[pm-h] complex data structure help

Tue Mar 28 09:31:25 PST 2006

I guess the problem I'm having is that I need to consolidate information. 
Since this is an NFS log, each line represents a file read or written. 
That's too much information (hundreds of MBs a day). I need to be able to to 
distill it to just summary information. I'm just not sure how to handle 
that. I figure that the smallest unit I'd have is what one user on one 
machine read or wrote on one filesystem during an hour.

Maybe a simple format:

filesystem user client-machine time-to-the-hour read written

Then for every line, I check to see if I have an entry that matches the 
first four parameters. If so, I add the number of bytes read or written. If 
not, I create a new entry. Then I can sort by whatever field I want, and 
limit my searches however I need to.

Only that seems inefficient. Could I normalize that somehow?

Paul

Yesterday, G. Wade Johnson wrote:

> I'm not familiar with the that log format, but taking the detabase suggestion
> one step in an odd direction, DBD::CSV might be able to put a relational
> database front-end on a log file.
>
> In the past, my normal approach for this sort of thing was an array of hashes.
> (One hash perl line) The array is easily sorted with usung 'sort' and can be
> filtered using 'grep'.
>
> Depending on how big the data set is and how complicated the query a database
> might be a better choice.
>
> G. Wade
>
> On Mon, 27 Mar 2006 17:41:39 -0600
> buu at erxz.com wrote:
>
>> On Mon, Mar 27, 2006 at 05:13:02PM -0600, Paul Archer wrote:
>>> I'm writing a log analyzer (a la Webalyzer) to analyze Solaris' nfslog
>>> files.
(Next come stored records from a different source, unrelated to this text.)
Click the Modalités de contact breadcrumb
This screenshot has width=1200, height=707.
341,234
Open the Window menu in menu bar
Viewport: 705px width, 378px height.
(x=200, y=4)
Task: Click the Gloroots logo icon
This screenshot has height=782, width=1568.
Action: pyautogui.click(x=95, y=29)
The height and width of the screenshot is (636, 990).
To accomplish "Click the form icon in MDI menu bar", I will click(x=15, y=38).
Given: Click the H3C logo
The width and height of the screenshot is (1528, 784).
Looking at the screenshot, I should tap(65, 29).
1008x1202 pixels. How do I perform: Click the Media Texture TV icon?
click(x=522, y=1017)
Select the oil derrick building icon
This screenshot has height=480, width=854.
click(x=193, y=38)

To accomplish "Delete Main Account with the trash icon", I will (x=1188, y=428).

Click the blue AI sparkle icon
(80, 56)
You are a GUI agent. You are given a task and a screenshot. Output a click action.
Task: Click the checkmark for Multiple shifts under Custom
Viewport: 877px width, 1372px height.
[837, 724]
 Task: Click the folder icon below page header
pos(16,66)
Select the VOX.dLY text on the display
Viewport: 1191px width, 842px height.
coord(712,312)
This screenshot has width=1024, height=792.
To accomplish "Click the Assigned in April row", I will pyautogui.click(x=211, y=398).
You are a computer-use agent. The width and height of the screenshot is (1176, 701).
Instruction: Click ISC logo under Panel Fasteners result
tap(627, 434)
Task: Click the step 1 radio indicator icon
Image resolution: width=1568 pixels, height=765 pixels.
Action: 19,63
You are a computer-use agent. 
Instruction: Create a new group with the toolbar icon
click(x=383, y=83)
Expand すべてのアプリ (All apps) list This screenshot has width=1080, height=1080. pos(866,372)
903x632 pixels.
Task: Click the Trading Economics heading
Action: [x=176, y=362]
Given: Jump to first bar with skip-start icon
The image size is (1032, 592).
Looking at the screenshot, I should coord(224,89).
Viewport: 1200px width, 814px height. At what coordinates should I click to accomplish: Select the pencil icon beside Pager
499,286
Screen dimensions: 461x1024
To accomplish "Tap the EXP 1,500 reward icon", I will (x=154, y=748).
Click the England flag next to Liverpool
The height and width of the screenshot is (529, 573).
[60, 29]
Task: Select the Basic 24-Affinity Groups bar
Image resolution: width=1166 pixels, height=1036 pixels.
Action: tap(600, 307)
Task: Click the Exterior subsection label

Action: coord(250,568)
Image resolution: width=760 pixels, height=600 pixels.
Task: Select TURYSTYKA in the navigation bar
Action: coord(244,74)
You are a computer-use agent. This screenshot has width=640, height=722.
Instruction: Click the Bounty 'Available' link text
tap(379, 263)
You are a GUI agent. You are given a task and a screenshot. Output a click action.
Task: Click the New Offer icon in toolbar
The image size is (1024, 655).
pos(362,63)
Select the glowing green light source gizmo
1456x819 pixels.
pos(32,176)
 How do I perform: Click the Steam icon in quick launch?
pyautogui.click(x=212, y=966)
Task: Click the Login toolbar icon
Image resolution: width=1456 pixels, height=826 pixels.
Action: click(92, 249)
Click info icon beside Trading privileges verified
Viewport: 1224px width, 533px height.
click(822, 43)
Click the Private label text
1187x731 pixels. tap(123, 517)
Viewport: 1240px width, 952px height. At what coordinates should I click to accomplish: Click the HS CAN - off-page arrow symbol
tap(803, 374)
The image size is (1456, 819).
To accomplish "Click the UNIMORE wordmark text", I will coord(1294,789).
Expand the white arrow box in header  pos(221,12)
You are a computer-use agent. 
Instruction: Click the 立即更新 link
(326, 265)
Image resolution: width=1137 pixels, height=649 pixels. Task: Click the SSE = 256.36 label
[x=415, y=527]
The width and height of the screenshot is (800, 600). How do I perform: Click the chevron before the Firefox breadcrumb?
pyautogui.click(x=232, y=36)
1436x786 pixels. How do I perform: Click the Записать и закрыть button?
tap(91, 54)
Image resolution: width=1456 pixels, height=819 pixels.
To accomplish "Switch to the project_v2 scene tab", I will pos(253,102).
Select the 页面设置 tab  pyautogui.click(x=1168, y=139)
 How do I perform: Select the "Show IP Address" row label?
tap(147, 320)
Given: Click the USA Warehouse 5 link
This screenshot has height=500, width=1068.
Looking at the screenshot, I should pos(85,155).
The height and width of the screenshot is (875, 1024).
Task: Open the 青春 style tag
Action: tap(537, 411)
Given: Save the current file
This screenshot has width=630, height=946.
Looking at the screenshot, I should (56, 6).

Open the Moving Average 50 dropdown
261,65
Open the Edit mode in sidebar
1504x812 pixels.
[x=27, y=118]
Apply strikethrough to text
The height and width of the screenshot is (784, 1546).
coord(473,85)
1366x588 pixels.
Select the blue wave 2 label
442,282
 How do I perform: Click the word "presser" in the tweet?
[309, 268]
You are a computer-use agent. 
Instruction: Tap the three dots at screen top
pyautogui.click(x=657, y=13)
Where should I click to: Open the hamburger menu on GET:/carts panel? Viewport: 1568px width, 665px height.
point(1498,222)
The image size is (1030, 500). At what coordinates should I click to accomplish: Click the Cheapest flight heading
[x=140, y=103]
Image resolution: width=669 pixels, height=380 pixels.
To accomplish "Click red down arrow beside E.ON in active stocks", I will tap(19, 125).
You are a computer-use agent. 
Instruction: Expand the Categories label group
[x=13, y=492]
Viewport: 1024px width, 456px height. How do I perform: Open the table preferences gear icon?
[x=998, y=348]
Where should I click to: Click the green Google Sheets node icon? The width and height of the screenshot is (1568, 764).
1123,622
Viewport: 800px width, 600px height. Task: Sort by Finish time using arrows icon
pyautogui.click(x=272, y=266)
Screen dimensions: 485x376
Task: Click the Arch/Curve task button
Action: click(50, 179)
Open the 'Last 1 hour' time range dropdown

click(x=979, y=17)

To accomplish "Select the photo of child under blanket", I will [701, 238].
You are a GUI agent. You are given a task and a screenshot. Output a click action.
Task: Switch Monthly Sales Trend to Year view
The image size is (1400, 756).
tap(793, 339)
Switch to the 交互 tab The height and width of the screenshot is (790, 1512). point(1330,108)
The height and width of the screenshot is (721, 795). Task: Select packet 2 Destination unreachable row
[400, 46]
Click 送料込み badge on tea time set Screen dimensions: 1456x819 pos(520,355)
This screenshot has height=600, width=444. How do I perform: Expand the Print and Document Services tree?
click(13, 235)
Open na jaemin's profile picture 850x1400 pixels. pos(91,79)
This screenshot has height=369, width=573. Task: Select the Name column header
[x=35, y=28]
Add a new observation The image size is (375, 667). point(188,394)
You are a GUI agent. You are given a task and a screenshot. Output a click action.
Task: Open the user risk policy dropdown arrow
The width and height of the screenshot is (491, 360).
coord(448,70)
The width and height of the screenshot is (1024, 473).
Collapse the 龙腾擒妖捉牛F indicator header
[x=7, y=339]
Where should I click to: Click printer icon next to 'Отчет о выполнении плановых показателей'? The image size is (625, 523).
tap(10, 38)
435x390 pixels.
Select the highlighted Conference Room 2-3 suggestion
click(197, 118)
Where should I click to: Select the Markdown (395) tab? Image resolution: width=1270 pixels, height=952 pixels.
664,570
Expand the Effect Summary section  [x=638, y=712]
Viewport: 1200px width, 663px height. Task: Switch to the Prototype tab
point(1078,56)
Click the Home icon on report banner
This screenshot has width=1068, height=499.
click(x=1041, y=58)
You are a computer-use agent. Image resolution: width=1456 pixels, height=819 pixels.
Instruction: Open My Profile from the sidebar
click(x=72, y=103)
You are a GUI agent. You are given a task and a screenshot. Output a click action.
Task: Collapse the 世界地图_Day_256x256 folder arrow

They're in the same format as wu-ftpd xferlog files. I'd use an
>>> existing solution, but I can't find anything that keeps track of reads vs
>>> writes, which is critical for us.
>>> Anyway, I need to be able to sort by filesystem, client machine, user,
>>> time (with a one-hour base period) read, write, or total usage.
>>> Can anyone suggest a data structure (or pointers to same) that will allow
>>> me to pull data out in an arbitrary fashion (ie users on X day sorted by
>>> data written)?
>>> Once I have the structure, I can deal with doing the reports, but I want
>>> to make sure I don't shoot myself in the foot with the structure.
>>>
>>> I was thinking of a hash of hashes, where the keys are filesystems
>>> pointing to hashes where the keys are client machines, etc, etc. But it
>>> seems that approach would be inefficent for lookups based on times or
>>> users (for example).
>>>
>>> Any help would be greatly appreciated.
>>>
>>> Paul
>>> _______________________________________________
>>> Houston mailing list
>>> Houston at pm.org
>>> http://mail.pm.org/mailman/listinfo/houston
>>
>> Um. Have you considered a relational database? Sounds ideal for your
>> problem..
>> _______________________________________________
>> Houston mailing list
>> Houston at pm.org
>> http://mail.pm.org/mailman/listinfo/houston
>
>
> -- 
> No, no, you're not thinking, you're just being logical.
>                                                       -- Neils Bohr
> _______________________________________________
> Houston mailing list
> Houston at pm.org
> http://mail.pm.org/mailman/listinfo/houston
>

-----------------------------------------------------
"Somebody did say Swedish porn, there--
but someone always does..."
--Clive Anderson, host of "Whose Line Is It, Anyway",
after asking the audience for movie suggestions
-----------------------------------------------------